◆ Text provided:
= = = = = = =
Luke Buda, The Phoenix Foundation co-front-man, is always an entertaining, distinctive interview. Here he revisits the Wellington band’s six albums and two EPs.

AB: How is it being older than Jesus?

LB: It’s awful. Thank you for mentioning it. The hangovers are terrible.

AB: While Give Up Your Dreams was in production you told me, "Future world music I reckon, so like a post-apocalyptic world music sound. Like if you could imagine cyborgs around some eighty-gallon drums, chanting at the remains of the moon." Did this influence make it on to the final record? 

LB:  Yes. Have you heard the album? I think ‘Myth’ fits this description very well.

AB: I celebrated the All Blacks winning the World Cup 2015 by seeing you playing live at London’s Oslo. What makes you proud about performing Give Up Your Dreams?

LB: The band is playing better than ever. It’s definitely one of the things I’m most proud about, the fact that we have continued to improve throughout the years. No complacency here! Also, whether it sounds like it or not, it's an album based very much on live band takes.  

AB: It was definitely a strong set. Give Up Your Dreams standout 'Bob Lennon, John Dylan' is sensational live. What's the genesis and aim? 

LB: The genesis was that before GUYD I made heaps and HEAPS of demos. I was convinced we needed to push on a bit, and one day I was playing them to Sam, who was unconvinced with the likes of ‘Mountain’ and ‘Silent Orb’ at first and so when he heard the demo for ‘BLJD’ he was like "That is undeniably fun!" so we followed the fun. The aim? For it to be awesome.

AB: Tell me about Fandango’s style?
= = = = = = =
◆ Dataset entries:
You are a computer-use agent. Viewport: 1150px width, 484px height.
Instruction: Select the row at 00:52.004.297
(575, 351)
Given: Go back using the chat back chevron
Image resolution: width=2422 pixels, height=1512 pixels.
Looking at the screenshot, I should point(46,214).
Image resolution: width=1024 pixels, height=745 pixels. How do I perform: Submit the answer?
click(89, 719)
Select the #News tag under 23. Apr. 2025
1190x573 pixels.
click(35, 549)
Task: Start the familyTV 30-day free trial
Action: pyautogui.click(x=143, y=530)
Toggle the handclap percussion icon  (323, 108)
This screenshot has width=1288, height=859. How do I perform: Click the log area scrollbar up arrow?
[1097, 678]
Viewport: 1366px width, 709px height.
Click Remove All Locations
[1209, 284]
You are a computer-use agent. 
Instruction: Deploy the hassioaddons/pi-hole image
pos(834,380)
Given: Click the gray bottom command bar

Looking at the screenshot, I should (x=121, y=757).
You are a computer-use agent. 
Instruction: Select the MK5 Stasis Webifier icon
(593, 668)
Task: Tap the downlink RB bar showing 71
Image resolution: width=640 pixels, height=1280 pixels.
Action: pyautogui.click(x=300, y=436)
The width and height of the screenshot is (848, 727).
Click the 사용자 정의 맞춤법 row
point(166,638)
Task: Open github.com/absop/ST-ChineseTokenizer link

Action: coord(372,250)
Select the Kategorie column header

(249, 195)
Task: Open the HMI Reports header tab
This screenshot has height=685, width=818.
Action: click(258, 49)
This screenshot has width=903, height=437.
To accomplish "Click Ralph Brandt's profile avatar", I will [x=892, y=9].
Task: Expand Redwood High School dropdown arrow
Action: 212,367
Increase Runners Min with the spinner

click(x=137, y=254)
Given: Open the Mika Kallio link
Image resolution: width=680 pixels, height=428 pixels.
= = = = = = =
◆ Task to carry out: Can you continue the Luke Buda interview about The Phoenix Foundation's albums from the point where it stops?

◆ Response to the exercise:
LB: I’ve often thought we’re not really a band that has a very particular our-own-sound. I think our strength is possibly more in our range, like we do quite a lot of different sounding shit. I still see it in a weird way, what we do as pop, but the way The Beatles did pop once they’d sort of stopped touring?

Not that I’m comparing us to The Beatles. I’m just saying, it’s that approach to music, where you’re not sort of hamstrung by your own sense of what you’re doing. There’s no limits, if you wanna put a reggae beat onto a track, fine, why not? I wouldn’t call us a rock band necessarily, even though we occasionally play rock. So I think it’s more of a general ethos. Maybe I am comparing us to The Beatles! I don’t know, man.

But yeah, it’s psychedelic, but gently psychedelic; it’s not heavy psychedelic. It’s marijuana psychedelic, not acid/ecstasy psychedelic. It’s got a little bit of folky fingerpicky, it’s mostly guitar music, but then it also has a lot of synths. I don’t know, actually, I don’t really want to.

AB: From Fandango, my faves include ‘Sideways Glance’ (not just because I have one myself) and ‘Inside Me Dead’, that lovely, ‘All In An Afternoon’ chord progression around 3.43.

LB:  ‘Sideways Glance’ is definitely a live favourite now. At the end of it we get to cut loose. I really like ‘Inside Me Dead’, too. We wanna keep really busy, despite what people might think about musicians [being lazy]. My son and I enjoy watching docos on David Bowie. He would just make an album, tour, come back and make another album, through basically the whole Seventies. That’s the way to do it isn’t it?

AB:  Buffalo’s ‘Flock of Hearts’ is another favourite, with your beautiful chord progression. I like Boy a lot, so there’s that association also, with Boy’s closing credits.


LB: I felt pretty proud of ‘Flock of Hearts’ at the time. I felt very proud of the chord progression on ‘Flock of Hearts’. Probably because I’ve heard it lots, probably because it is a kind of an up-pop number and there’s something about that that I find immediately gratifying and the fastest thing to burn out for me. Whereas some of the more perhaps pretentiousy musicky numbers last a bit longer for me?

AB: I love that line on ‘Blue Summer’, “we could be unemployed together.”

LB: A lifetime ago.

AB: But then resurrected for Eagle vs Shark?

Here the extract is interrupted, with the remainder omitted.